В рамках современной американской политики лесбийство понимается из разных перспектив именно как то, что не может быть или что не осмеливается стать. Нападки Джесси Хелмса на Национальный фонд искусств (NEA) за санкционирование репрезентаций «гомоэротизма» сконцентрировали в себе различные гомофобские фантазии о том, кто такие мужчины-геи и что они делают в работах Роберта Мэпплторпа. Для Хелмса геи существуют лишь как объект запрета, в его извращенных фантазиях они – садомазохистские развратители малолетних, парадигматические образцы «непристойности»; в этом дискурсе лесбиянка не производится даже в качестве запрещенного объекта. Здесь важно признание того, что угнетение функционирует не только через акты открытого запрета, но подспудно, через образование пригодных (viable) субъектов и через параллельное образование области непригодных (не)субъектов – абъектов (abjects), как мы могли бы их назвать, – которые ни поименованы, ни запрещены внутри экономии закона.
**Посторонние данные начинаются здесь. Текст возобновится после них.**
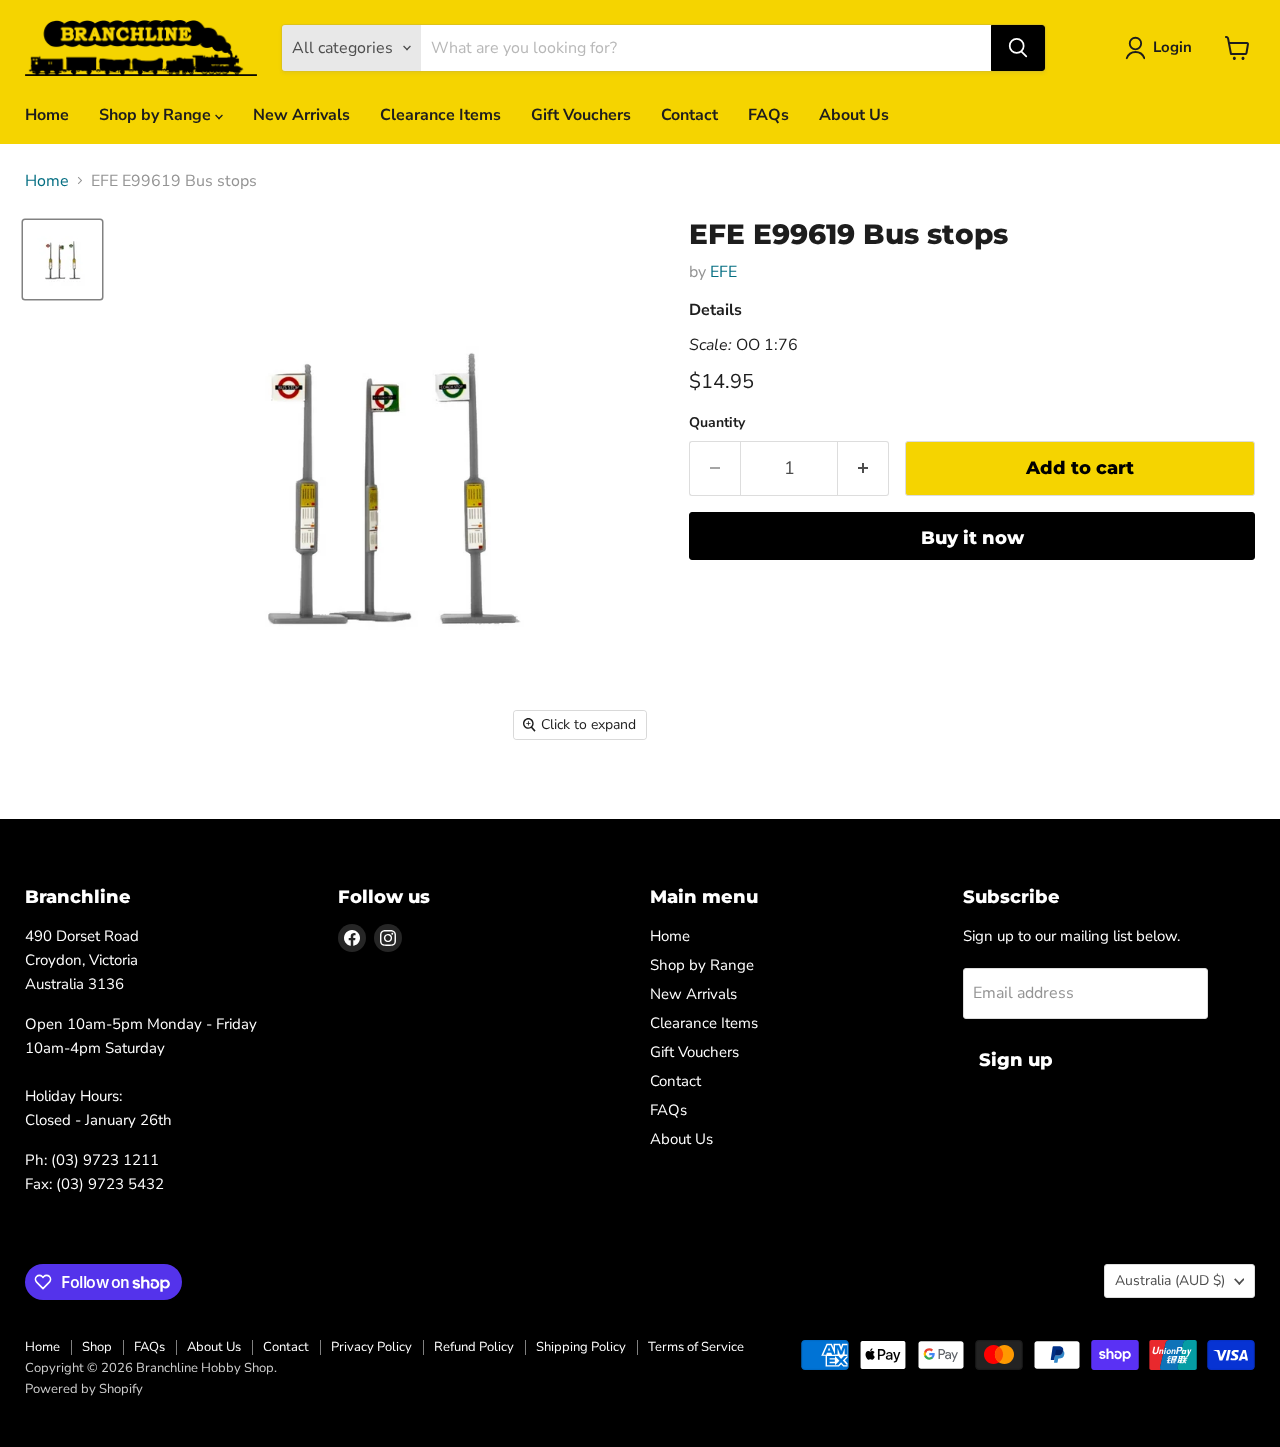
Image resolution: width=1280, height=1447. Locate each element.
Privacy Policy (371, 1347)
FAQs (768, 115)
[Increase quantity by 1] (863, 468)
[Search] (1018, 48)
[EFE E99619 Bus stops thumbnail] (62, 259)
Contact (689, 115)
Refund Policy (474, 1347)
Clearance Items (440, 115)
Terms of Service (696, 1347)
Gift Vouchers (581, 115)
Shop (97, 1347)
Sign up (1016, 1060)
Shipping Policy (581, 1347)
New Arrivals (301, 115)
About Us (854, 115)
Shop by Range (157, 115)
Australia (1170, 1280)
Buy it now (972, 538)
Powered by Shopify (84, 1389)
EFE (723, 272)
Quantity (717, 423)
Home (47, 115)
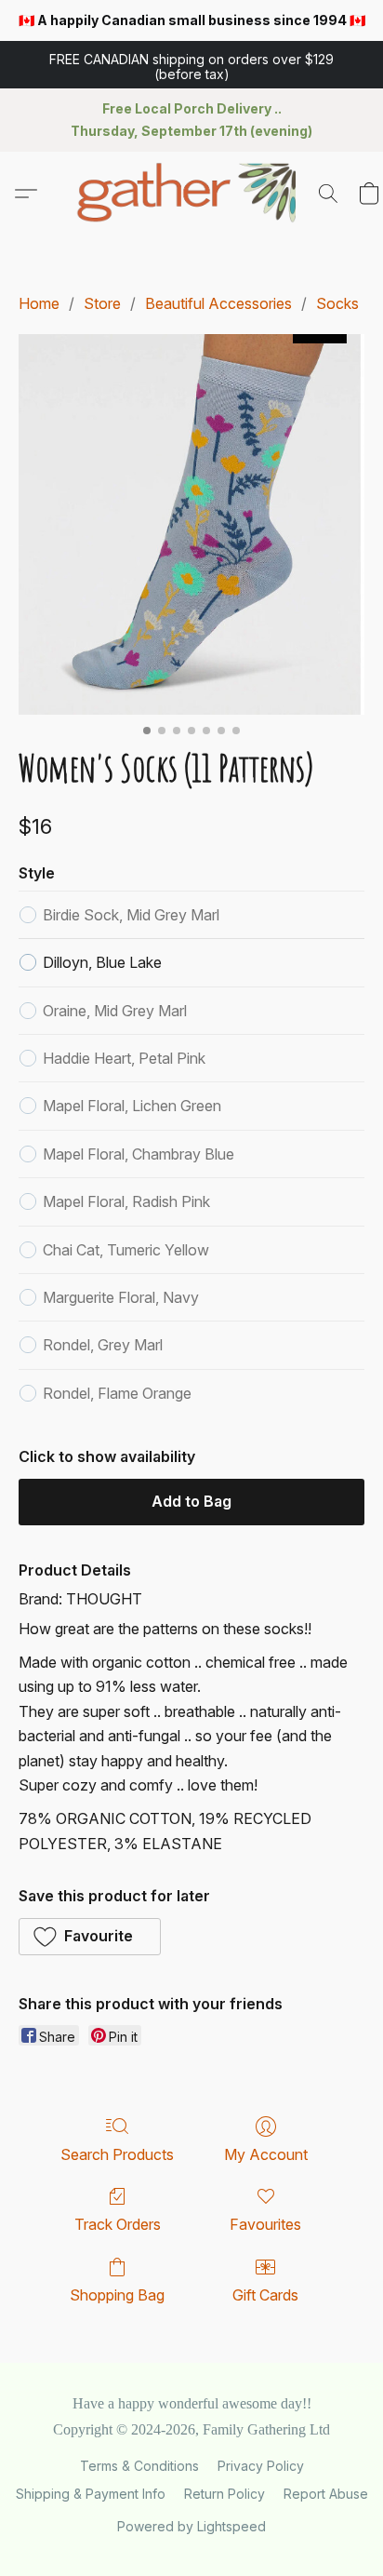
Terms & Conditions (139, 2466)
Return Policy (224, 2494)
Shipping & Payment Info (90, 2494)
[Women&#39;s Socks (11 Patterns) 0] (191, 524)
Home (39, 303)
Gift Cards (265, 2295)
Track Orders (117, 2224)
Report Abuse (326, 2494)
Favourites (265, 2224)
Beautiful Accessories (218, 303)
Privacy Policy (261, 2466)
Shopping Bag (117, 2295)
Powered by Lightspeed (191, 2526)
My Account (266, 2154)
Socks (337, 303)
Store (102, 303)
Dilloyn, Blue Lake (102, 962)
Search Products (117, 2154)
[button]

Здесь угнетение действует через создание области немыслимого и неименуемого. Лесбийство не запрещено эксплицитно отчасти потому, что оно даже не попало в мыслимое, воображаемое, в эту решетку культурной интеллегибельности, которая регламентирует реальное и артикулируемое. Каким образом можно быть «лесбиянкой» в таком политическом контексте, в котором лесбийство не существует? То есть в политическом дискурсе, который направляет насилие против лесбиянок частично путем исключения лесбийства из этого самого дискурса? Быть эксплицитно под запретом – значит занимать дискурсивное место, из которого может быть артикулировано нечто вроде противодействующего дискурса; быть запрещенным имплицитно – значит даже не получить статуса объекта запрета. И хотя всевозможные виды гомосексуальности в теперешнем климате стираются, уничтожаются, а затем образуются заново в качестве мест радикальных гомофобских фантазий, важно проследить различные пути, которыми немыслимость гомосексуальности образуется снова и снова.